ИСХОДНЫЙ ОТРЫВОК.
_ _ _ _ _

В Бургтеатре я был осторожен, сверхосторожен, как вор, и многому научился у великих.
В 1947 году Карл Хартль экранизировал написанный в эмиграции роман Эрнста Лотара «Ангел с тромбоном». Съемки шли в Вене. В романе главным героем опять была вечная Австрия, «полная противоречий, полумрачная, прекрасная, глубоко скрытная и демоническая». (Вернер любил цитировать знаменитые слова Лотара об основах австрийской незыблемости: «Йозеф II — религия терпимости», «Моцарт — вершина чувств», «Венский лес — очарование»).
В этом фильме снимались только два неизвестных актера — я и «ангел Боттичелли» Мария Шелл. Остальные — Паула Вессели, братья Хёрбигер, Блейбтреи, Зейдлер — знаменитые театральные актеры.
Тогда же, в 1948-1949 годах, он снимается вместе с Эвальдом Бальзерсом в картине «Героическая симфония». Центром картины становится знаменитое Халигенштадское завещание Бетховена, в котором композитор извиняется перед миром за свою глухоту. Вернер играл ветреного племянника Бетховена.
Позже ему предложат в кино роли почти всех великих композиторов. Макс Офюльс хотел сделать с ним фильм об Иоганне Штраусе, но умер раньше, чем проект был осуществлен. Незадолго до смерти Вернера потерпел неудачу проект фильма о Бетховене из-за разногласий с немецким продюсером. Французы просили его сыграть Шопена в фильме по сценарию Ануя о Жорж Санд, но сам Ануй отсоветовал ему соглашаться на эпизод. Советский режиссер пригласил его на главную роль в фильм о Шуберте, но Вернер был категоричен в отказе. Лукино Висконти хотел, чтобы Вернер сыграл Вагнера в фильме «Людвиг Баварский», но…
Я отклонил это предложение, потому что ненавижу Вагнера так же, как чуму. Мне кажется, что Вагнер — это гений банальности. Я поставил свои условия, прежде чем окончательно решить этот вопрос: я хочу сыграть Вагнера таким, каков он был в действительности — саксонец на рахитичных ножках, настоящий подлец, который всю жизнь только эксплуатировал всех, кто его окружал. Но продюсеры ответили, что этого не допустит немецкий рынок.
Следующий фильм — «Украденный год» по новелле Стефана Цвейга и Бертольда Фиртеля снимали в Гамбурге. В одном из писем в Вену Вернер пишет:
Мне удалось внести текстовые и музыкальные изменения, соответствующие моему решению роли. Так, вместо одного банального шлягера, который не подходит художественной натуре моего скрипача, я играл начало второй части скрипичного концерта Мендельсона. Мой успех в роли скрипача огромен. Говорят о том, что мои движения и ведение смычка синхронны с профессиональным музыкантом, который во время съемок стоял рядом со мной. Я нашел собственный цифровой метод. Музыканты меня хвалят, и я очень рад этому. Не из тщеславия, а потому что это помогло мне избавиться от детского комплекса, что я начисто лишен музыкальности.

_ _ _ _ _

ПОКАЗАННЫЕ СТРОКИ.
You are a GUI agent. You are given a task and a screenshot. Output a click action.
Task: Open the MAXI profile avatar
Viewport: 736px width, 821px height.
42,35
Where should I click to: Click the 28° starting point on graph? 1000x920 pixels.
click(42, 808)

_ _ _ _ _

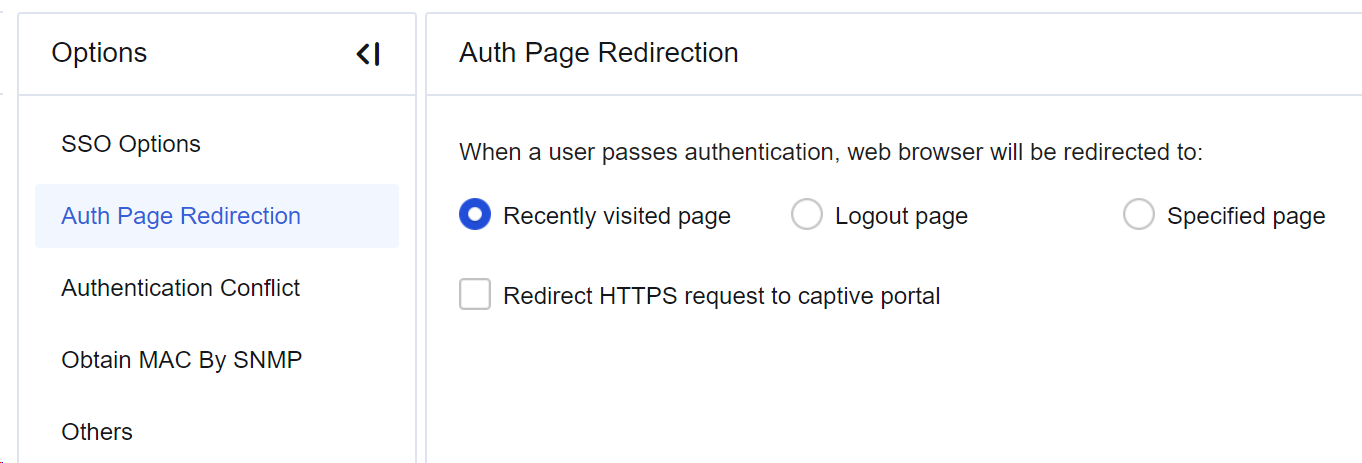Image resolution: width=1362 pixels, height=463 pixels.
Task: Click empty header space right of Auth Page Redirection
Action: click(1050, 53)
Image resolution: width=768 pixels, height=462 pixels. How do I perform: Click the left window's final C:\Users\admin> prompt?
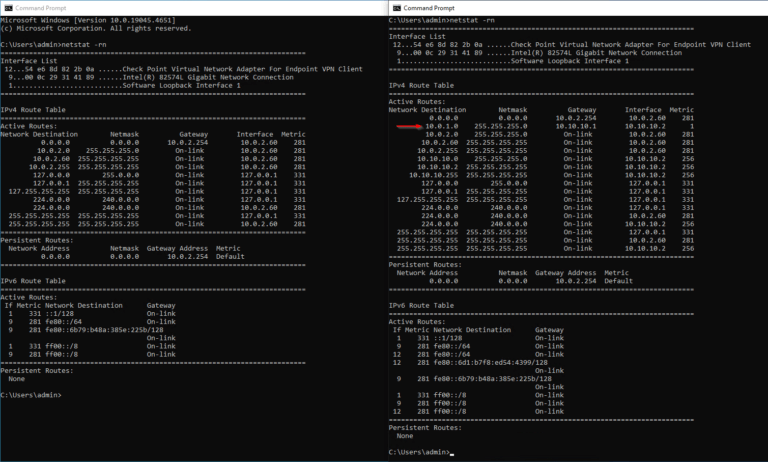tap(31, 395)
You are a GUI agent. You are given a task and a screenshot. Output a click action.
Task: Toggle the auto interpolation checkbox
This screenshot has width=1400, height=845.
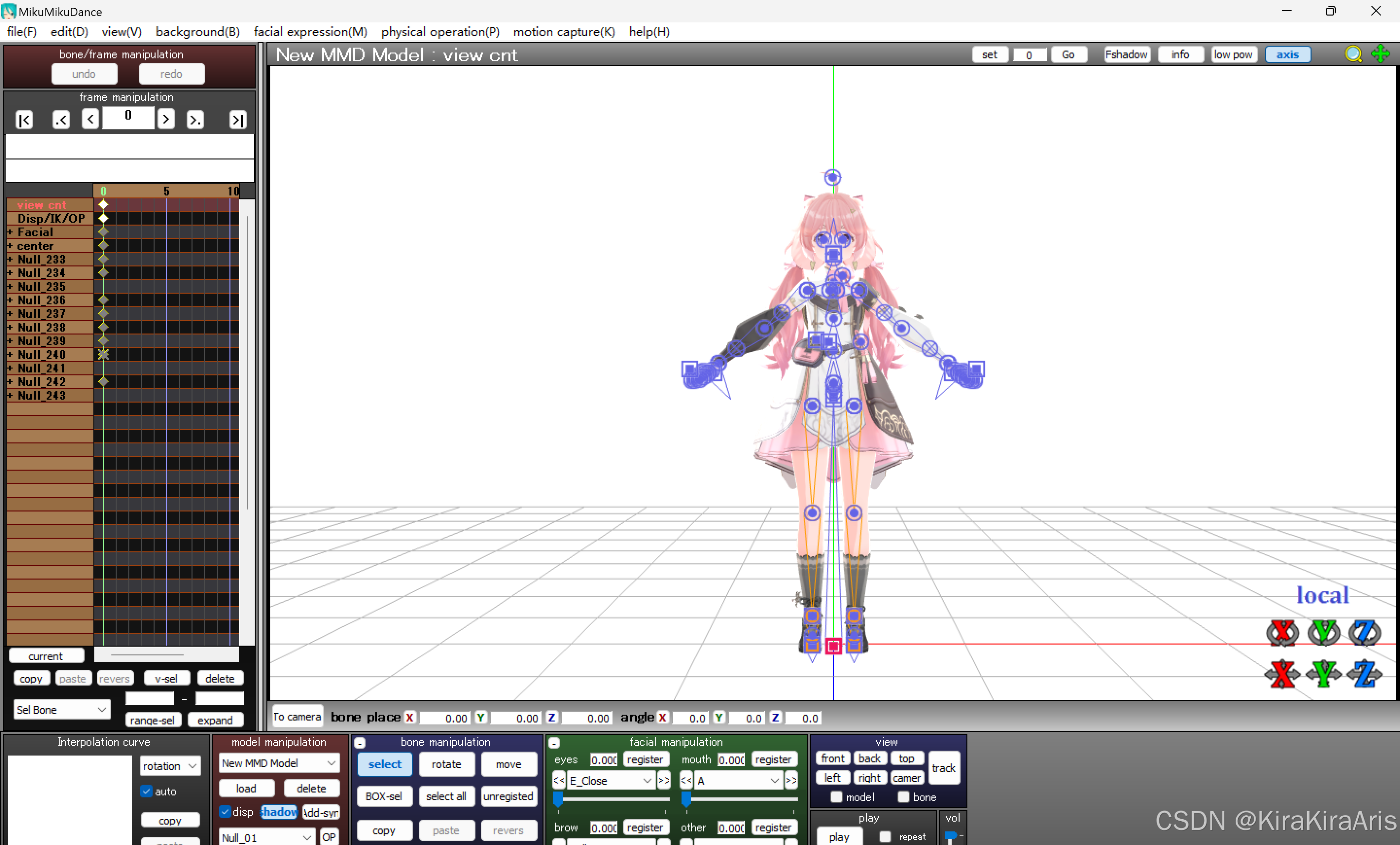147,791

_ _ _ _ _

ЗАДАНИЕ. Изложите отрывок о киноработах Вернера в трех предложениях. Опирайтесь только на исходный отрывок.

ОТВЕТ. Вернер снимался в экранизации романа Эрнста Лотара «Ангел с тромбоном», где неизвестными актерами были лишь он и Мария Шелл, а в 1948–1949 годах сыграл ветреного племянника Бетховена в картине «Героическая симфония». Позже ему предлагали роли почти всех великих композиторов, в том числе Вагнера в фильме Лукино Висконти «Людвиг Баварский», но от этой роли он отказался, потому что ненавидел Вагнера. В фильме «Украденный год», снятом в Гамбурге, Вернер сыграл скрипача и вместо банального шлягера исполнял начало второй части скрипичного концерта Мендельсона, а похвала музыкантов помогла ему избавиться от детского комплекса, будто он лишен музыкальности.